Here are some lines from Paul’s book that particularly touched me.

  • As a doctor, Paul relied on statistical data when diagnosing and treating his patients. He says – “It occurred to me that my relationship with statistics changed as soon as I became one.”
  • “The way forward would seem obvious, if only I knew how many months or years I had left. Tell me three months, I’d spend time with family. Tell me one year, I’d write a book. Give me ten years, I’d get back to treating diseases. The truth that you live one day at a time didn’t help: What was I supposed to do with that day?”
  • “Yet the paradox is that scientific methodology is the product of human hands and thus cannot reach some permanent truth. We build scientific theories to organize and manipulate the world, to reduce phenomena into manageable units.

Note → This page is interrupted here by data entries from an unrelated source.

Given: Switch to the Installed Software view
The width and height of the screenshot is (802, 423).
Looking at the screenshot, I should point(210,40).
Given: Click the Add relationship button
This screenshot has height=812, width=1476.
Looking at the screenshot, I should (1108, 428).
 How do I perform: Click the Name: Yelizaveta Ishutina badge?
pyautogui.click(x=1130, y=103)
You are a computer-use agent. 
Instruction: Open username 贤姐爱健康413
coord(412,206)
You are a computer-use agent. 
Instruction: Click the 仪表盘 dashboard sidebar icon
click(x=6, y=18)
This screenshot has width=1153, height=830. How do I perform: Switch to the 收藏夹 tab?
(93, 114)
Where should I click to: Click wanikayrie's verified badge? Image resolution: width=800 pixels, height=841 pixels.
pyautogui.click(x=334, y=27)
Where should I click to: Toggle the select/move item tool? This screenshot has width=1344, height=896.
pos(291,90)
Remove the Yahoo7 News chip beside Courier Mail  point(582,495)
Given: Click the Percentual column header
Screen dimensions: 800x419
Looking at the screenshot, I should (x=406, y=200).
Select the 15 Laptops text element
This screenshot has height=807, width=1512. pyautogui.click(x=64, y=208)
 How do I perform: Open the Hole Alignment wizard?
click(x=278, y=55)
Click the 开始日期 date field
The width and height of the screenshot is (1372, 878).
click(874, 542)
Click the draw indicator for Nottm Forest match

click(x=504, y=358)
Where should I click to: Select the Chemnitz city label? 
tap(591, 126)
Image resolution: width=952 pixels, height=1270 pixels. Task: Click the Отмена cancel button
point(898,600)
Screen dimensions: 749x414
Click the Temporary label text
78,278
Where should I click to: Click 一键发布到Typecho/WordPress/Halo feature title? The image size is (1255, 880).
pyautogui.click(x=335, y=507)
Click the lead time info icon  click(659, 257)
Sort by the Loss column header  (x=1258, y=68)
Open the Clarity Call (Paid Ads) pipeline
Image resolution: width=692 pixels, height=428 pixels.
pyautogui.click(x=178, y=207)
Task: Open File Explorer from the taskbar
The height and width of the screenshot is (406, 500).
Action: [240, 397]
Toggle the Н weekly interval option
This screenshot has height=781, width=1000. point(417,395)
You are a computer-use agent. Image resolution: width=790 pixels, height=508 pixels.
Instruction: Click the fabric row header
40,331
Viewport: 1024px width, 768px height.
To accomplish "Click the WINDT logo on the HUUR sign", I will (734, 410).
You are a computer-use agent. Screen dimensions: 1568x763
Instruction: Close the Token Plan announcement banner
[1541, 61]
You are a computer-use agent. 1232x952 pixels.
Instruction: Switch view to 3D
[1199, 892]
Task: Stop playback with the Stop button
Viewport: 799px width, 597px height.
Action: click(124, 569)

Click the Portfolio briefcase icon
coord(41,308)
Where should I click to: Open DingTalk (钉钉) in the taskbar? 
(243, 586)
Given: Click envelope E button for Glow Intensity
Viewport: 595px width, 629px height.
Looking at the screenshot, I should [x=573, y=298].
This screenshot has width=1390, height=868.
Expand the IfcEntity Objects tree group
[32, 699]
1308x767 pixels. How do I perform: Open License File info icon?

Science is based on reproducibility and manufactured objectivity. As strong as that makes its ability to generate claims about matter and energy, it also makes scientific knowledge inapplicable to the existential, visceral nature of human life, which is unique and subjective and unpredictable. Science may provide the most useful way to organize empirical, reproducible data, but its power to do so is predicated on its inability to grasp the most central aspects of human life: hope, fear, love, hate, beauty, envy, honor, weakness, striving, suffering, virtue. Between these core passions and scientific theory, there will always be a gap. No system of thought can contain the fullness of human experience.”
  • And my favorite of all…these are the lines from Paul for his infant daughter, Cady, “who is all future, overlapping briefly with me, whose life, barring the improbable, is all but past.” –
  • “When you come to one of the many moments in life where you must give an account of yourself, provide a ledger of what you have been, and done, and meant to the world, do not, I pray, discount that you filled a dying man’s days with sated joy, a joy unknown to me in all my prior years, a joy that does not hunger for more and more but rests, satisfied. In this time, right now, that is an enormous thing.”

Such is the magic of words! It can provide inspiration, strength and most importantly, power of expression, during need of the hour.